[Stored data]
__________________________________________________

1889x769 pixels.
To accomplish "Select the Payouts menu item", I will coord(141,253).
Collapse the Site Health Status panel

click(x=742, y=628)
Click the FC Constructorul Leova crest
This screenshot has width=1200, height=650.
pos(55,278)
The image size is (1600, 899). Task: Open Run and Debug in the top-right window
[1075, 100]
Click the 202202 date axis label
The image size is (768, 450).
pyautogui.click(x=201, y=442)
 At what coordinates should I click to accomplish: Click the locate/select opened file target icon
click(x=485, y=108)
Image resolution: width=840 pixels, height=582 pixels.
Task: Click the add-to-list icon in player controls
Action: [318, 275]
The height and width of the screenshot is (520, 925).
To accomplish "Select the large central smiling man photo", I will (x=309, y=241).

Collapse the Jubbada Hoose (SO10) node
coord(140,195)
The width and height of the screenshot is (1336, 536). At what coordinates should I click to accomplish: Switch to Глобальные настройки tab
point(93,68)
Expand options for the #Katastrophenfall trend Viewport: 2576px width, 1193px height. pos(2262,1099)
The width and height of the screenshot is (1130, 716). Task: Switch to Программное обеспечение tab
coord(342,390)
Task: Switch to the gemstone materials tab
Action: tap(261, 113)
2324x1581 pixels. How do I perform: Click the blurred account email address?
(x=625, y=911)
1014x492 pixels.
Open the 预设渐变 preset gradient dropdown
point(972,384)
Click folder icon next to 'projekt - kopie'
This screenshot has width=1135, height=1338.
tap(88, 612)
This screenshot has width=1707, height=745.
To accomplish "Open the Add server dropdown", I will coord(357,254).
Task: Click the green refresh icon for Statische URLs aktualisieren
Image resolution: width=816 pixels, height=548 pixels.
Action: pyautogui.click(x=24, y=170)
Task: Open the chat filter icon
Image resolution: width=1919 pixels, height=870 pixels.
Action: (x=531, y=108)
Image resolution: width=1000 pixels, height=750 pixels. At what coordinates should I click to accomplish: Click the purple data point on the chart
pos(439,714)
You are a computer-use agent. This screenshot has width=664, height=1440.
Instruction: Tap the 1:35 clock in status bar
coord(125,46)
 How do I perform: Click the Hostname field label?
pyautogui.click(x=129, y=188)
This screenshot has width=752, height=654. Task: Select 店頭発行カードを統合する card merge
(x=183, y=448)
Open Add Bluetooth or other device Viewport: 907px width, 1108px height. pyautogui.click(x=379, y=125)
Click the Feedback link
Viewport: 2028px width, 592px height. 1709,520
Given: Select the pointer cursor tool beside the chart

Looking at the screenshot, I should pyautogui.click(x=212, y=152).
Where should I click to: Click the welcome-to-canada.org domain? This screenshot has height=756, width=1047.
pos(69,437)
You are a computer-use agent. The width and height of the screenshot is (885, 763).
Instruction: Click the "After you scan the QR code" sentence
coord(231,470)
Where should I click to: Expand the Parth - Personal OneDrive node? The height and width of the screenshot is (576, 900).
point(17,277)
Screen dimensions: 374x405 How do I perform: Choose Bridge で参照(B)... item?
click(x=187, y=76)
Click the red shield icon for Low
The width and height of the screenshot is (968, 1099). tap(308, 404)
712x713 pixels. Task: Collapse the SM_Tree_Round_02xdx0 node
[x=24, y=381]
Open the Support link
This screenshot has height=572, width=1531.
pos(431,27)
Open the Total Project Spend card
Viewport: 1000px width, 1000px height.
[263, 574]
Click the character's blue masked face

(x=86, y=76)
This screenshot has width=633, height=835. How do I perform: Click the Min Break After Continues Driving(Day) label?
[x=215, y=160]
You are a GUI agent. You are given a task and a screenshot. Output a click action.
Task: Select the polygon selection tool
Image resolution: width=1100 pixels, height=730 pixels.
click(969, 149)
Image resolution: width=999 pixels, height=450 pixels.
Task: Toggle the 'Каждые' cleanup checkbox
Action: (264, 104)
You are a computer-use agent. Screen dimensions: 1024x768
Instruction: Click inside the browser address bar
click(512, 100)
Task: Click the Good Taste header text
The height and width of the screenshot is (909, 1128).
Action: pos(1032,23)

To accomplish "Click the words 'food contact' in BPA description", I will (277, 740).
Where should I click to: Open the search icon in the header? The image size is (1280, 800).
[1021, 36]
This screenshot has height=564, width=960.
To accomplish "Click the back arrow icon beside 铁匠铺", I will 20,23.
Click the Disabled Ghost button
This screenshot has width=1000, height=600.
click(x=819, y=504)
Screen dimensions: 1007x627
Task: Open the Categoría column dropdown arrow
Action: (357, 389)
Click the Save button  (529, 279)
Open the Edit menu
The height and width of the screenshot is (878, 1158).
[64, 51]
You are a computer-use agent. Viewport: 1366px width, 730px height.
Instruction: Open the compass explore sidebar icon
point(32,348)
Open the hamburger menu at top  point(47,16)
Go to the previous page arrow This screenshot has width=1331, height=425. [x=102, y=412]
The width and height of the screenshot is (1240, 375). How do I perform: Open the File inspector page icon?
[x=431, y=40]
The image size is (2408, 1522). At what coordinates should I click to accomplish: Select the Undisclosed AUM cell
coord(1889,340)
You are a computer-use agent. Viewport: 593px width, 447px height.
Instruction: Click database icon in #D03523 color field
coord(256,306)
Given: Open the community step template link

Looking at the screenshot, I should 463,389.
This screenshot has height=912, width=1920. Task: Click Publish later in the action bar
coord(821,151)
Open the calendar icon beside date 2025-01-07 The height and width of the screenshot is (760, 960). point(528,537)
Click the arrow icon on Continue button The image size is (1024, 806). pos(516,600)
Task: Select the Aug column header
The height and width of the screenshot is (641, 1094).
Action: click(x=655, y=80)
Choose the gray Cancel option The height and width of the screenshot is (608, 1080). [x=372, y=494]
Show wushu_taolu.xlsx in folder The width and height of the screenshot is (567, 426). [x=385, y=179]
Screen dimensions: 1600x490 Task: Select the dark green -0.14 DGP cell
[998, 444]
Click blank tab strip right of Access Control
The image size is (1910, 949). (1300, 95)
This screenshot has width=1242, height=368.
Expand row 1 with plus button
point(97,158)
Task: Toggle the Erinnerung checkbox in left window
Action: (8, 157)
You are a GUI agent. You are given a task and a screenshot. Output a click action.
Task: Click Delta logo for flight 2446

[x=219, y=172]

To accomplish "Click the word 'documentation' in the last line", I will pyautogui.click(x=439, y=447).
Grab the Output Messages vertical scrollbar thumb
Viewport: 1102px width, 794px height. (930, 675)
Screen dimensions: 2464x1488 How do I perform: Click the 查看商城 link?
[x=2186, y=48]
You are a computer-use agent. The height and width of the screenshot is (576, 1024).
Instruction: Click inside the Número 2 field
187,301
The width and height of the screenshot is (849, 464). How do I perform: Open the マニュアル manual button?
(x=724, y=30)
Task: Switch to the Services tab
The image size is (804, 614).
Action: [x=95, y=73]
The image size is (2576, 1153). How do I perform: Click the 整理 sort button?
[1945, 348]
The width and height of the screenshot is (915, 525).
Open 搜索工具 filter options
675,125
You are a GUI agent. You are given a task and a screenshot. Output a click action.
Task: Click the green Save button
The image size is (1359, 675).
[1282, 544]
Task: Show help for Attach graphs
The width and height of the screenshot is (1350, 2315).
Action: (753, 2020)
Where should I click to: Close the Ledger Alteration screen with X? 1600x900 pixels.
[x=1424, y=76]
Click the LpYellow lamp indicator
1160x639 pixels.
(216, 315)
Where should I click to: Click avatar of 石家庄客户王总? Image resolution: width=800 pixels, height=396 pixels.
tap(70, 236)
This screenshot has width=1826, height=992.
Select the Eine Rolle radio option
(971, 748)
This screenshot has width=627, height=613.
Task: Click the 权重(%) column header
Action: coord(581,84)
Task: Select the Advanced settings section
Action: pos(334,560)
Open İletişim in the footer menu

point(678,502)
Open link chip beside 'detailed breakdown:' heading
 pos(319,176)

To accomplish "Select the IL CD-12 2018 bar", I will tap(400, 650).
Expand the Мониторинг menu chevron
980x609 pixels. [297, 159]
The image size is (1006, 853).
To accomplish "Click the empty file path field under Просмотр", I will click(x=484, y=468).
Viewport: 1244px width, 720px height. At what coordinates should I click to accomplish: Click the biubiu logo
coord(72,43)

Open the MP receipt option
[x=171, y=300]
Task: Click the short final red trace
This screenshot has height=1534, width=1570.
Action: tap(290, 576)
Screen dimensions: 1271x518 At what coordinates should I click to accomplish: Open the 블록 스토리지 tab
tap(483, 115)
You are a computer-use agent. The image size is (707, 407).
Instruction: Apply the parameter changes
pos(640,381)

__________________________________________________

Scan the records above and tell how many lines include the word "computer"; the number is all that should be written.

7